Suddenly she tensed. A chill that began at the base of her skull enveloped her body, and she shuddered. Roman, mistaking her reaction for passion, renewed his thrusts. A high-pitched keening, like a mosquito, sang in Lindy’s ears for a moment, then was gone. At the same time, Roman climaxed inside her, flooding her with his juices. Lindy clung to him with a sick feeling that something was terribly wrong. Gradually the feeling and the chill went away, and she felt nothing at all.
• • •
Finally he knew it was not going to work. Frazier could not reach a living soul, not even one of the three who had done this to him. Not the drunken slob that was Alec nor the grunting, rutting pair upstairs in the bed. Frazier had focused all the concentration he could muster on a cry for help directed at these three, tried desperately to somehow enter their consciousness, but he couldn’t get through. He was sure there must be a way, if only he knew it. But there was no more time to try. No time at all.
Out of the cabin he flew, back through the dark fringe of evergreens, across the black waters to the empty rowboat bobbing so peacefully at anchor.
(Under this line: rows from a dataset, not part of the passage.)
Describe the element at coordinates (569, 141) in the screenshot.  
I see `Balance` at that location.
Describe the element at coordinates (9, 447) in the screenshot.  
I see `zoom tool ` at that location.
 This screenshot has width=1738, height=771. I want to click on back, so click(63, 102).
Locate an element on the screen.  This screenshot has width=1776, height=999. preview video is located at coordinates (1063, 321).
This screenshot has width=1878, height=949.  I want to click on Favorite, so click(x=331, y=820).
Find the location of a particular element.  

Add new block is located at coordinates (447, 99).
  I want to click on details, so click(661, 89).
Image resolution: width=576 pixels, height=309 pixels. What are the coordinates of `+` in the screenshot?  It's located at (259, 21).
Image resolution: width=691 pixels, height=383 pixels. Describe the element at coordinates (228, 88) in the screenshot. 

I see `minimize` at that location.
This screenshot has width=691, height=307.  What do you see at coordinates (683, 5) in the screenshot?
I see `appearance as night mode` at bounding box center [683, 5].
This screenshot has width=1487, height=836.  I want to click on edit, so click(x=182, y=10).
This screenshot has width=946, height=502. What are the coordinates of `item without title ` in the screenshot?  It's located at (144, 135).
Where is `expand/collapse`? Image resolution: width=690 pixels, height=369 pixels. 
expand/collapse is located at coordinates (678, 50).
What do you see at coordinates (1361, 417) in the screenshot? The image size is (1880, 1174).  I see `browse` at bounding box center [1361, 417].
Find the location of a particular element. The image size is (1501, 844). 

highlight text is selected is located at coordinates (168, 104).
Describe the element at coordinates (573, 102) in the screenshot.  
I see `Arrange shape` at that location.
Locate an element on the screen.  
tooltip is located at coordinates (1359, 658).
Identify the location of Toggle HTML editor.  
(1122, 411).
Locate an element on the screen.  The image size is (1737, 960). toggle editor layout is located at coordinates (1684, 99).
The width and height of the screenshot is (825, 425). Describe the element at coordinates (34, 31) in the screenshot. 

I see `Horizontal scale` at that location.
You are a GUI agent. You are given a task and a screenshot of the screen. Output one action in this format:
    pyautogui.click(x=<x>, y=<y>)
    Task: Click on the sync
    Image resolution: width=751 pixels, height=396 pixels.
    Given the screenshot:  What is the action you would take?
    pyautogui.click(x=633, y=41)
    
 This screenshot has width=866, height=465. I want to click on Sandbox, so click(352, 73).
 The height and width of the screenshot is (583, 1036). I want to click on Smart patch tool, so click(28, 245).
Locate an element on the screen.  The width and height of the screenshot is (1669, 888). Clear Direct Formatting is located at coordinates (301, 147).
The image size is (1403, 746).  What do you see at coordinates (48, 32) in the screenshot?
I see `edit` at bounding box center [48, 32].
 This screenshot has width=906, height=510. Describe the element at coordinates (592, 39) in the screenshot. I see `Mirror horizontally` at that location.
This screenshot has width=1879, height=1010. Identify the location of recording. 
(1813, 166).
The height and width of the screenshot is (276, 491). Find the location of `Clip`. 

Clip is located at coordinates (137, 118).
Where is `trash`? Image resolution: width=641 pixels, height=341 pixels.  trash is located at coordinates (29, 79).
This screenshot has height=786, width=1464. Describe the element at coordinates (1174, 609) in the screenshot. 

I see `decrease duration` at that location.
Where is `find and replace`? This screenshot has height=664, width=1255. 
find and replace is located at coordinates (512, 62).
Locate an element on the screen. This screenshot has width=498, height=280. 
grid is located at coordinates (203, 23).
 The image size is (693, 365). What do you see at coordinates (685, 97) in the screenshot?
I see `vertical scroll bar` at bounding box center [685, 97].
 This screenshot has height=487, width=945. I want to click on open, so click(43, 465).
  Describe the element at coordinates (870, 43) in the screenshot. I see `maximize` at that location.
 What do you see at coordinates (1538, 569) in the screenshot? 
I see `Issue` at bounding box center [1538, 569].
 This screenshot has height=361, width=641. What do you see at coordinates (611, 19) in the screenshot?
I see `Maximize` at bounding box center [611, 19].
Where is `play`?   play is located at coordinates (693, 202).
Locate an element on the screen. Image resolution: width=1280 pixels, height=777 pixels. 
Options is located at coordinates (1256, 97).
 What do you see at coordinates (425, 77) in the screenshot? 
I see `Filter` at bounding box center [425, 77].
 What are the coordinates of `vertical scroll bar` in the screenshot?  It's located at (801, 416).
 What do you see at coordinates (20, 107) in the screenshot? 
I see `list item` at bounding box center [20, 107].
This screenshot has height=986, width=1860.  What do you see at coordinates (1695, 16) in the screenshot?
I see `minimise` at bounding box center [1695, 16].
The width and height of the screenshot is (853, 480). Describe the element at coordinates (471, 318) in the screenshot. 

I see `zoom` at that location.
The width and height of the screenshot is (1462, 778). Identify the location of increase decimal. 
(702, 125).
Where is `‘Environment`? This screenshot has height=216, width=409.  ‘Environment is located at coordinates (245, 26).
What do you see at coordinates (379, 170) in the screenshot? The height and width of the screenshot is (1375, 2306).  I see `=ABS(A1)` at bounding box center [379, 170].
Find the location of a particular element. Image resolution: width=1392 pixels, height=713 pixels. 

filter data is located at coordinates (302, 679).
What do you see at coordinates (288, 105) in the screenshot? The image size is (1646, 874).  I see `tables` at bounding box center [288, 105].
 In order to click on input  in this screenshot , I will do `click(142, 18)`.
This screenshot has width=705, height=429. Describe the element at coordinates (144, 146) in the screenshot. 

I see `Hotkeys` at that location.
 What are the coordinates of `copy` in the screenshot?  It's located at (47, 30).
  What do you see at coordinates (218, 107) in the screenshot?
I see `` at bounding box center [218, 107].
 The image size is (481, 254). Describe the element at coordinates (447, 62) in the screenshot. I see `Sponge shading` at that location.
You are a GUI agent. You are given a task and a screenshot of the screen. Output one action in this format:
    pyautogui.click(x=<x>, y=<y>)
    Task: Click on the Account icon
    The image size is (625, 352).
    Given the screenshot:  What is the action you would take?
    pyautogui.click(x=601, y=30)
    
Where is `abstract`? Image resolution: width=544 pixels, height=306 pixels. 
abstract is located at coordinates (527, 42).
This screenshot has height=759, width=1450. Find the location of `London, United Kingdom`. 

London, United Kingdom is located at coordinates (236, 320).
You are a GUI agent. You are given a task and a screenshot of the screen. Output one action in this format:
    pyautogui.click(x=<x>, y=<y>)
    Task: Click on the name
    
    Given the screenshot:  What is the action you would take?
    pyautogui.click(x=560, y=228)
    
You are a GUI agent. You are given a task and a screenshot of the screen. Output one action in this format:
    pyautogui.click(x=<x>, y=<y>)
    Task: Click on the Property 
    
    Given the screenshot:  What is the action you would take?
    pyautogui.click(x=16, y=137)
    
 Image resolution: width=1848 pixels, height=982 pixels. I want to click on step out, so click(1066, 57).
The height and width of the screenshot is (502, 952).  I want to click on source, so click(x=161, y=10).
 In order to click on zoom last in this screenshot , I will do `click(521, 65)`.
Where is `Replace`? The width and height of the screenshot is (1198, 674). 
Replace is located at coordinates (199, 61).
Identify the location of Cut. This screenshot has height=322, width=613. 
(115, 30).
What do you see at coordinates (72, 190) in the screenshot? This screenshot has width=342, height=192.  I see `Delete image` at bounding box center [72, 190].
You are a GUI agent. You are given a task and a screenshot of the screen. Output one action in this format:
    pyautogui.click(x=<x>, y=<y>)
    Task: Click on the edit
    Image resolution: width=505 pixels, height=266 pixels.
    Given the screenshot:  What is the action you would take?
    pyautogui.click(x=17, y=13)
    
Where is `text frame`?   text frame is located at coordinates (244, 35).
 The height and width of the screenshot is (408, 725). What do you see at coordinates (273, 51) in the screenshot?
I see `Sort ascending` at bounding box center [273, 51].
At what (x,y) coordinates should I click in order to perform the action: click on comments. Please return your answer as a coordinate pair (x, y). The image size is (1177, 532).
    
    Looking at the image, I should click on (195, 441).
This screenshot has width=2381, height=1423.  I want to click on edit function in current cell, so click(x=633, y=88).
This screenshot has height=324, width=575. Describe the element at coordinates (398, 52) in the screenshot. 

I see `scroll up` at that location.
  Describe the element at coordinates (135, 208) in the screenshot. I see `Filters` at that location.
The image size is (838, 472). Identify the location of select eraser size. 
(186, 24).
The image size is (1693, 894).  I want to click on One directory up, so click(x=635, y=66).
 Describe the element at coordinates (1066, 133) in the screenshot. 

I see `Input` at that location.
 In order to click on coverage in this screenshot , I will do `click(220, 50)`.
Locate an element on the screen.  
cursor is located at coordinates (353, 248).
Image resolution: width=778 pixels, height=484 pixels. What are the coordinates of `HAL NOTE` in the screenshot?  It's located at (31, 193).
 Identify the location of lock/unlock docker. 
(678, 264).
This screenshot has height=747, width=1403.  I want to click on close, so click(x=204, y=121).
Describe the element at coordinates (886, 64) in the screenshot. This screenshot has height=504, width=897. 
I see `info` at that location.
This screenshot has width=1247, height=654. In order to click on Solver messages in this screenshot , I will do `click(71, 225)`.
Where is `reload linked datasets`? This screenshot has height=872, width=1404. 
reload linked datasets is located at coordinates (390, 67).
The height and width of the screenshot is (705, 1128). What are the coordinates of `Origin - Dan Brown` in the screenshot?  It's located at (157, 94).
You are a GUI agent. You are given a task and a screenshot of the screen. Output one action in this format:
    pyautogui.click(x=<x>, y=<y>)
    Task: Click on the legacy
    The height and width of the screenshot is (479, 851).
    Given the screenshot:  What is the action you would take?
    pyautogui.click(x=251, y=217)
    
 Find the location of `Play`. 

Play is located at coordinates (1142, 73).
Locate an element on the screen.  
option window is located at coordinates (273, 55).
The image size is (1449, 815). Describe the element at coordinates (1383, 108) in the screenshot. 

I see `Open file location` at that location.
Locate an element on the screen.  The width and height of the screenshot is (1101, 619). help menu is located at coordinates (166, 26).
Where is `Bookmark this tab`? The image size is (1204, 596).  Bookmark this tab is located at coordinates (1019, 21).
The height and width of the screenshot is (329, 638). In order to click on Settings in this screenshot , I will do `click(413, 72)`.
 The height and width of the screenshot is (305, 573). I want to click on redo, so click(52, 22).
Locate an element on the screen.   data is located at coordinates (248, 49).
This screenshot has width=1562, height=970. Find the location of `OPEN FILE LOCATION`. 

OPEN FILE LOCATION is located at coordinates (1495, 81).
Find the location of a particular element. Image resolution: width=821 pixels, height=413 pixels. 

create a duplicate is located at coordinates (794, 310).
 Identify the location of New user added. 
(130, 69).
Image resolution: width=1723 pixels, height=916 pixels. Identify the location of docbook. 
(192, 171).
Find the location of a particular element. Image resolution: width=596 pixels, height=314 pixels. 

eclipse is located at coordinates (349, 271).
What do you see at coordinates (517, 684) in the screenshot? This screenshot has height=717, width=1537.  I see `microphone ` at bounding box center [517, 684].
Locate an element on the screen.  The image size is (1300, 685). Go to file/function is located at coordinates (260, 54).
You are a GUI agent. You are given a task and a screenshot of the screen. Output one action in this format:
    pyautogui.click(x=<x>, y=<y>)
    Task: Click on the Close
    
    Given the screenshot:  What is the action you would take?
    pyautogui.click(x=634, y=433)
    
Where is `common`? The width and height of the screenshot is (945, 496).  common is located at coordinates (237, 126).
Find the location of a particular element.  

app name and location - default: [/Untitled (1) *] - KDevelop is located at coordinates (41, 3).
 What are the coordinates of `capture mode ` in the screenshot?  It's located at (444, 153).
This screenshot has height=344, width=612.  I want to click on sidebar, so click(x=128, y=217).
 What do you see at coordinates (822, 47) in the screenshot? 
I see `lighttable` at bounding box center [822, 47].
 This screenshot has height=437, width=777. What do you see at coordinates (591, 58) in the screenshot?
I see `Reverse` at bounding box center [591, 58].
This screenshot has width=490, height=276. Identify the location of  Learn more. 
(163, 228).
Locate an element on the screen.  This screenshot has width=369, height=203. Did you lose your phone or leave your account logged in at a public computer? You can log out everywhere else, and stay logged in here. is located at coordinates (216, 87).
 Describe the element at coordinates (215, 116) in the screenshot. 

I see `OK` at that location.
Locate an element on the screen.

The water around the boat was empty and still. The disembodied mind scanned and searched the glistening surface. Nothing. That soft, lumpy, ill-favored body he had so reviled was nowhere to be seen. Oh, how lovely and safe and familiar that body would seem to him now.
Then a ripple showed on the dark water, and then something orange bubbled to the surface. Orange and green. The garish top of the clown suit.
The mind of Frazier Nunley shot toward the floating colors. Home. That poor shapeless body was his home. Let me in! he cried silently. I want to come back! But he could not enter. There was a barrier that he hadn’t encountered before in
his astral travels. His mind hovered over the ballooning clown suit as it rolled slowly in the water.
Then the face turned up toward the sky. His face. Poor astigmatic eyes wide and unseeing. No more need, ever, for the clumsy glasses. The mouth, slightly open, leaked water. No more junk food would rot those poor yellow teeth. The pimpled flesh was pale and cold. Acne cured forever.
Dead. Frazier Nunley is dead. I’m dead.
The floating mind was not strong enough to assimilate the terrible fact. The logical, orderly mind of Frazier Nunley exploded into madness. Screaming with no sound, it rocketed off into the night to a terrible, timeless void.
CHAPTER 15
Los Angeles, July 1987
LINDY
The molded plastic seat dug into Lindy’s back as she sat stiffly in the boarding area of Terminal 7 at LAX waiting for Flight 541 to Denver and Milwaukee. She didn’t shift her position to a more comfortable one, holding on to the small pain to keep ugly thoughts of Wolf River out of her mind.
It had been, however, impossible to think of anything else during the week since Nicole’s episode with the horrid pimple. The slightest rash or any tiny bruise on her daughter made Lindy tense with anxiety. Such little hurts could, of course, occur in the normal life of any adolescent girl, but they somehow had a dire message for Lindy.
Then, last night, the dreadful experience in bed with Brendan had almost sent her over the edge. At least it had helped to tell someone the Wolf River story, or most of it. Even though he had listened sympathetically and without comment, Lindy didn’t think Brendan had completely bought her theory of a connection between what had happened at the Wolf Lake cabin and her present problems. But at least he hadn’t told her she was crazy.
When she left him the next morning, Brendan had walked her out to her car and looked at her carefully. “Are you sure you want to make this trip?”
“I’d rather be doing anything else,” she said, “but I’ve got to go.”
“Okay. Call me when you get there. What’s the name of the hotel you’ll be staying at?”